**Stated goal**
Quote the records from the line with "528x480 pixels. How" to the line with "Action: coord(315,753)", leaving out the pictures.
--- Start Excerpted data ---
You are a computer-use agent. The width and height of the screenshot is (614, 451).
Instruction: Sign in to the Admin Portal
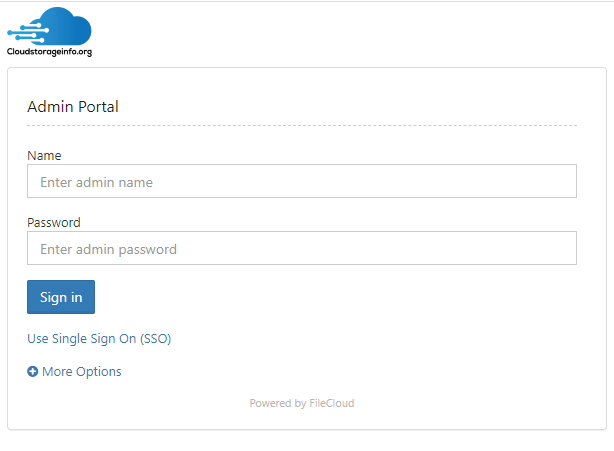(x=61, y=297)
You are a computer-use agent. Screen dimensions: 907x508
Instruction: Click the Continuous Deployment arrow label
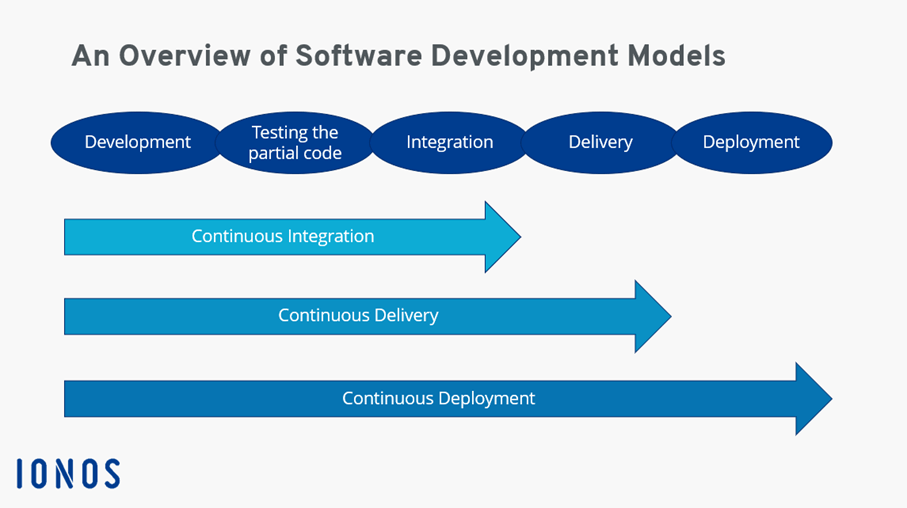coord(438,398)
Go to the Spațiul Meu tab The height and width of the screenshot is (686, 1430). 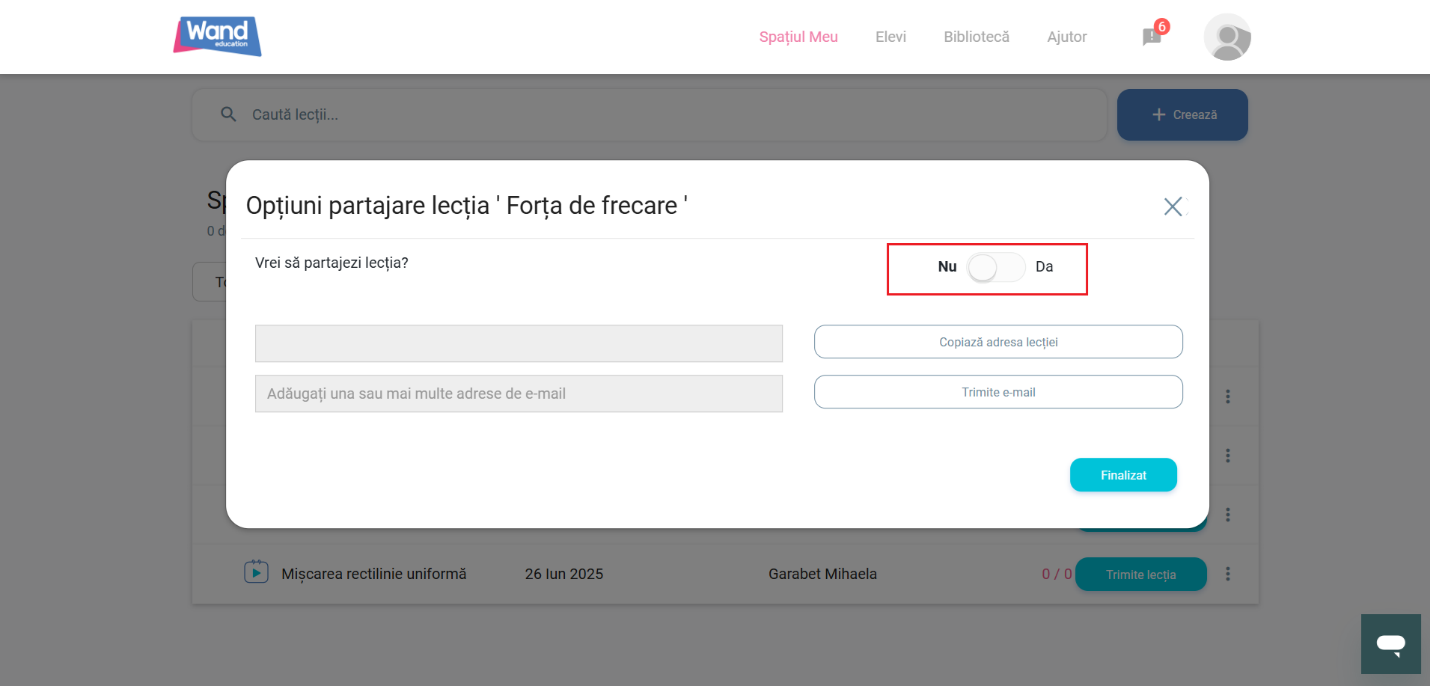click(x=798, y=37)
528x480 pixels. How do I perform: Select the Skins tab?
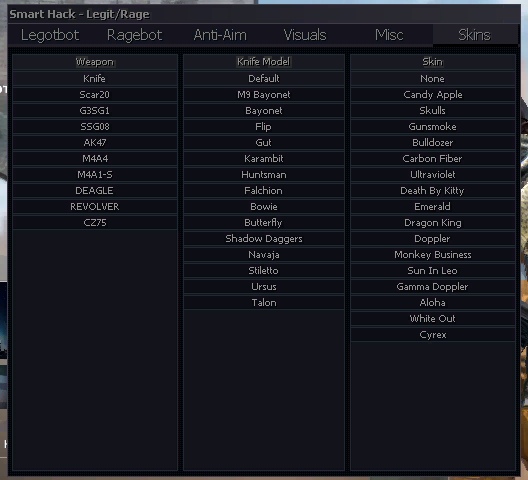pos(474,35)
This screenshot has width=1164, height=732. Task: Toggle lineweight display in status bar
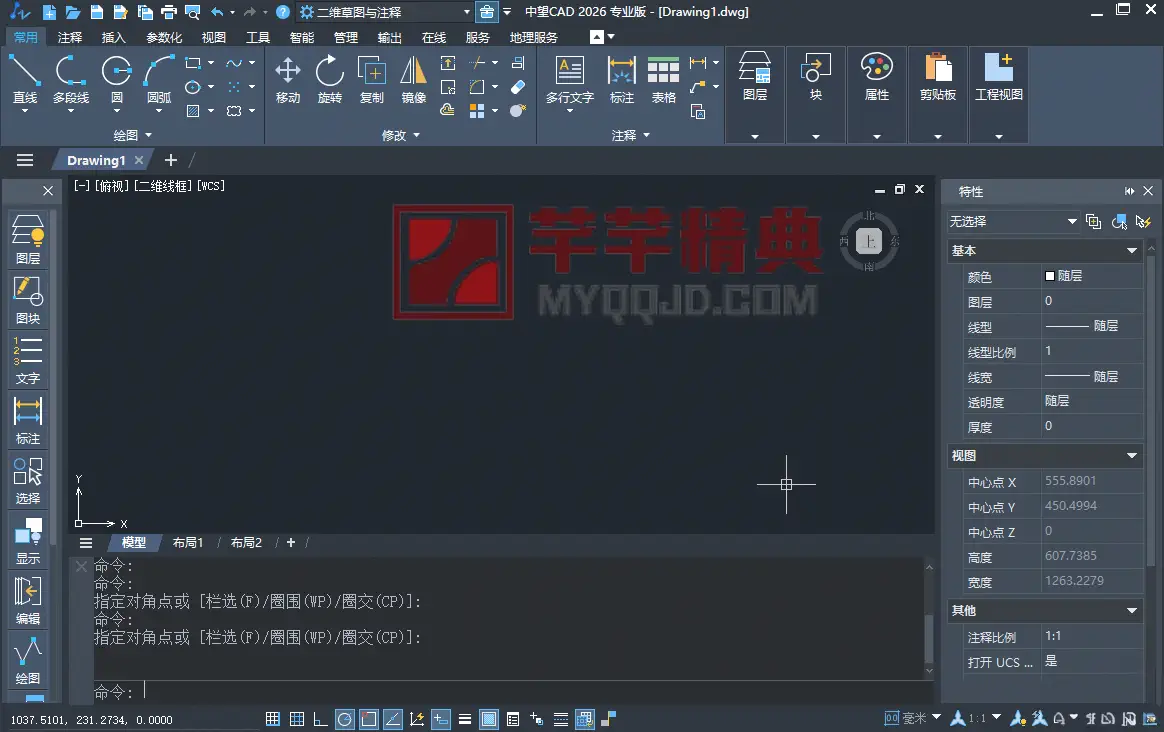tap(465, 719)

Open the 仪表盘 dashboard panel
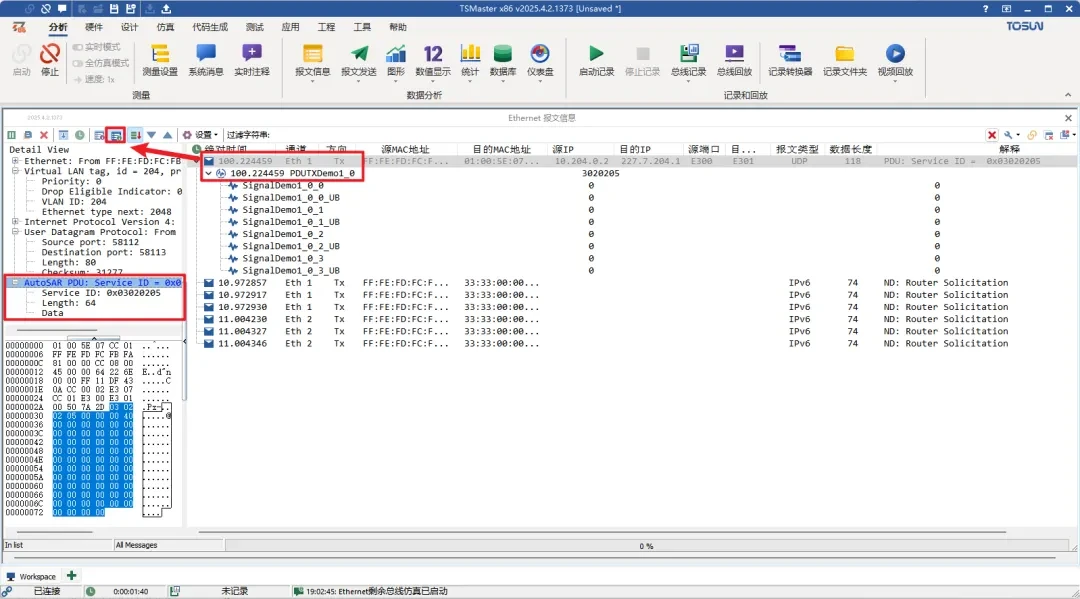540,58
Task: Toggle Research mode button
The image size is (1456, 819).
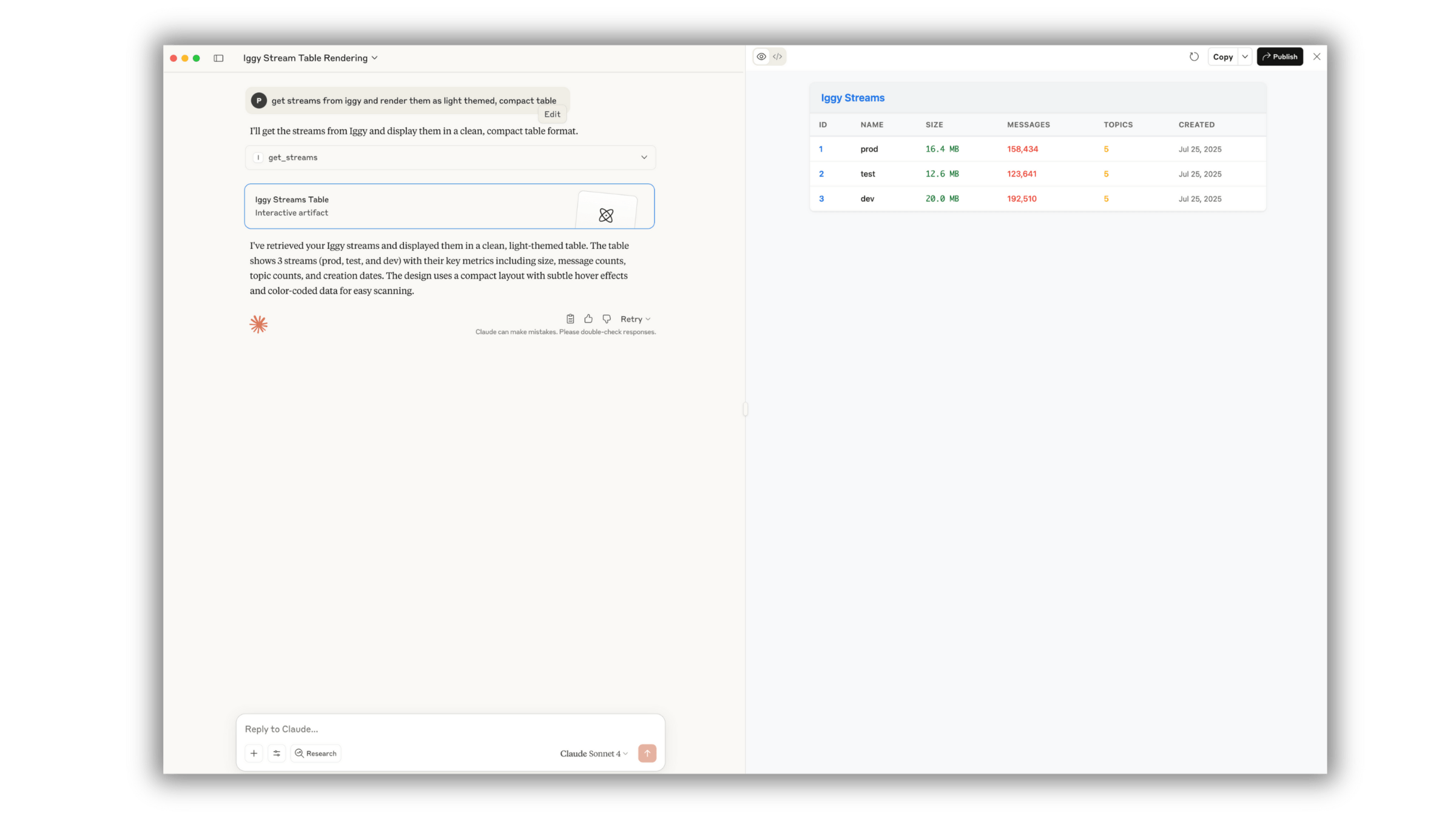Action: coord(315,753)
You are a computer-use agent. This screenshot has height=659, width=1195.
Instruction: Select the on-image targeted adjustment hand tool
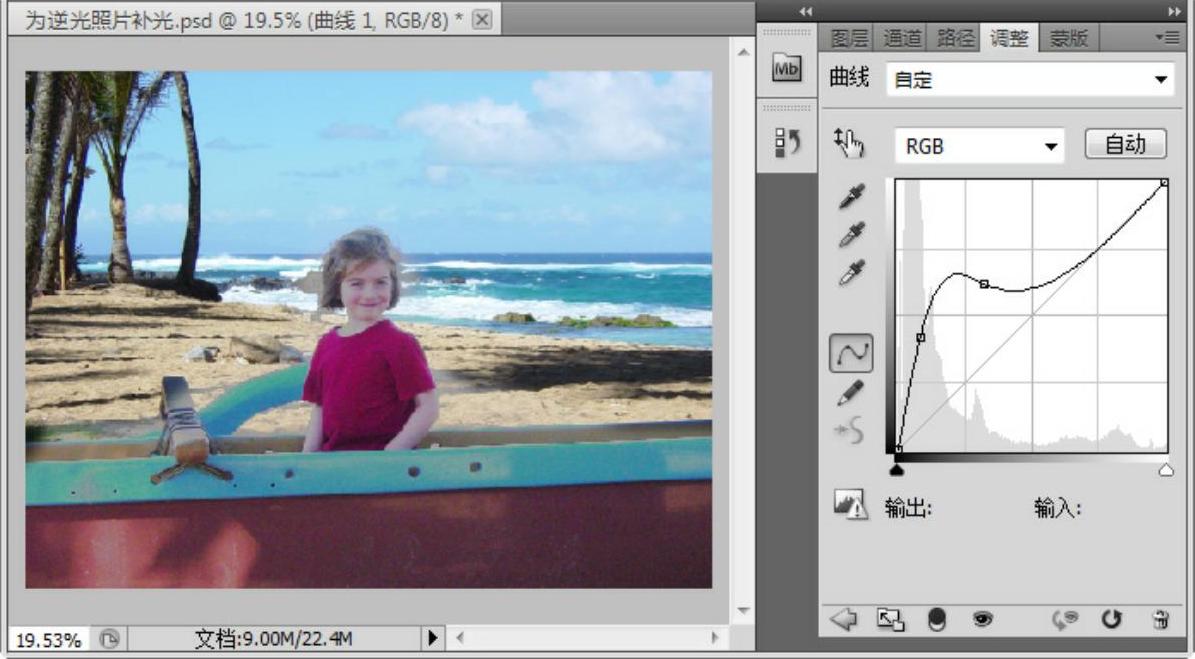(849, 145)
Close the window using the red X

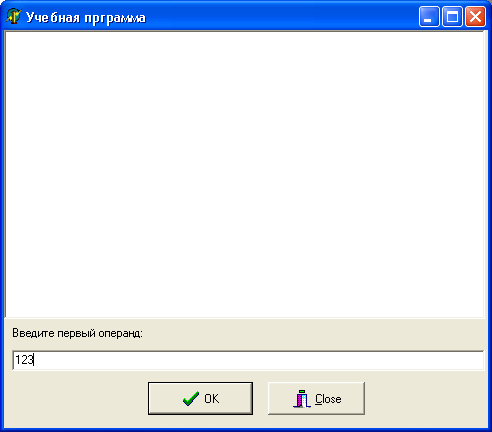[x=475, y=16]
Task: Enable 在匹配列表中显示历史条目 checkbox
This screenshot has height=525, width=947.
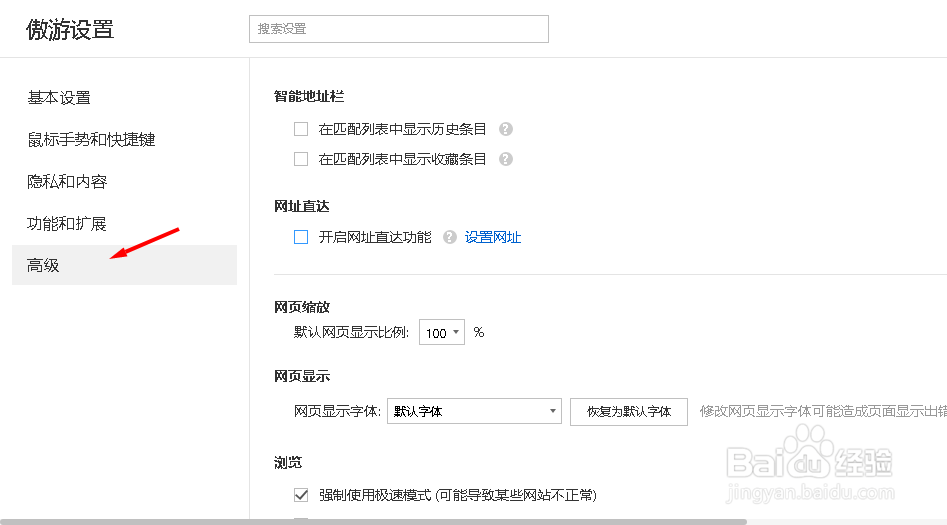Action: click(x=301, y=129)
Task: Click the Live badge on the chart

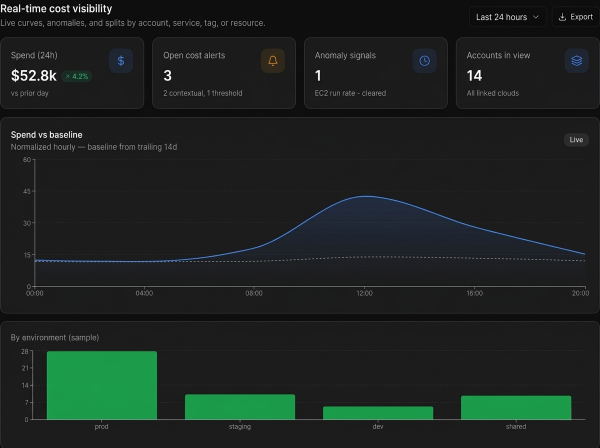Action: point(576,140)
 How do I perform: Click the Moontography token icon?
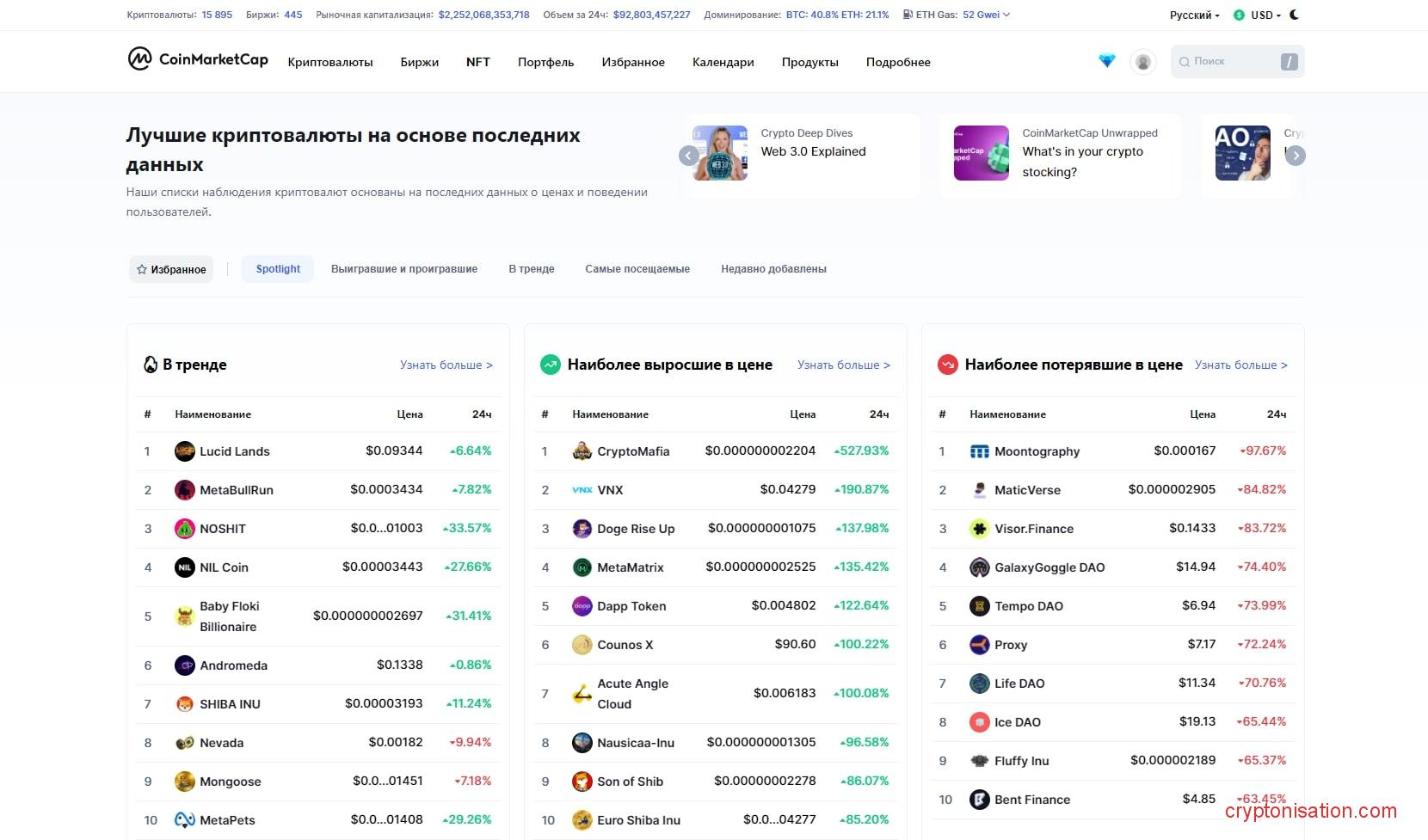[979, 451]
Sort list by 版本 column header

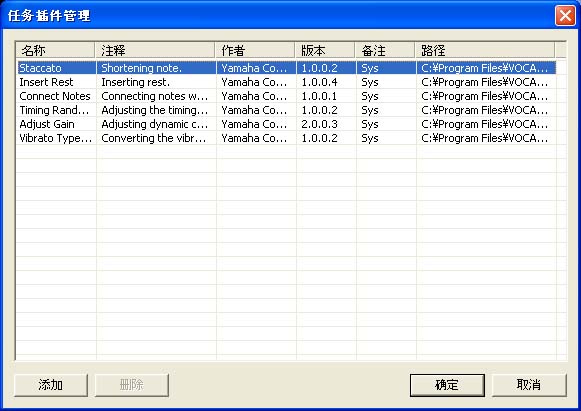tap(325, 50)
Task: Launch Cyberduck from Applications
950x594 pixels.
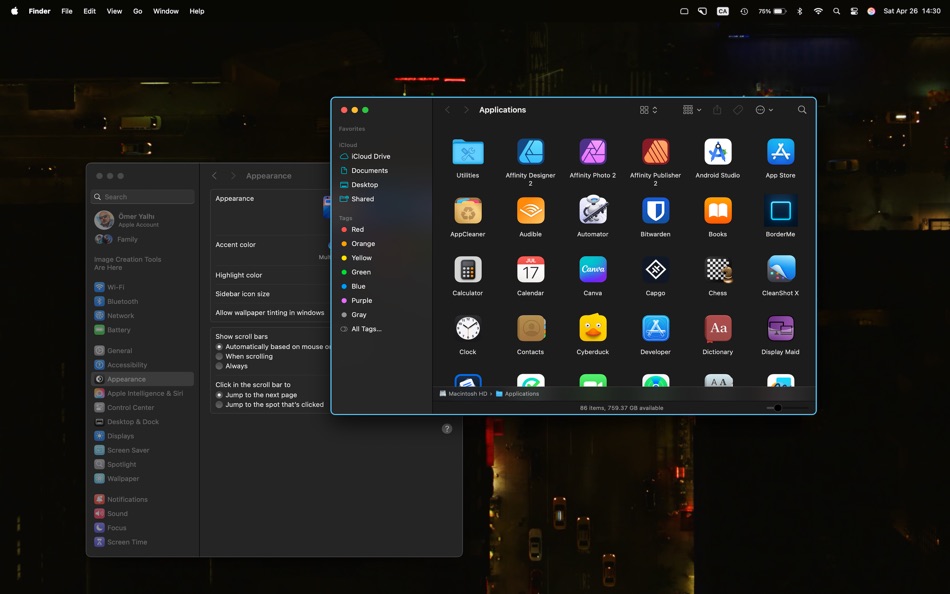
--- End Excerpted data ---
**Exercise solution**
528x480 pixels. How do I perform: Select the Skins tab?
pos(474,35)
This screenshot has width=1164, height=732. Task: Toggle lineweight display in status bar
tap(465, 719)

Open the 仪表盘 dashboard panel
540,58
Task: Toggle Research mode button
The image size is (1456, 819).
Action: coord(315,753)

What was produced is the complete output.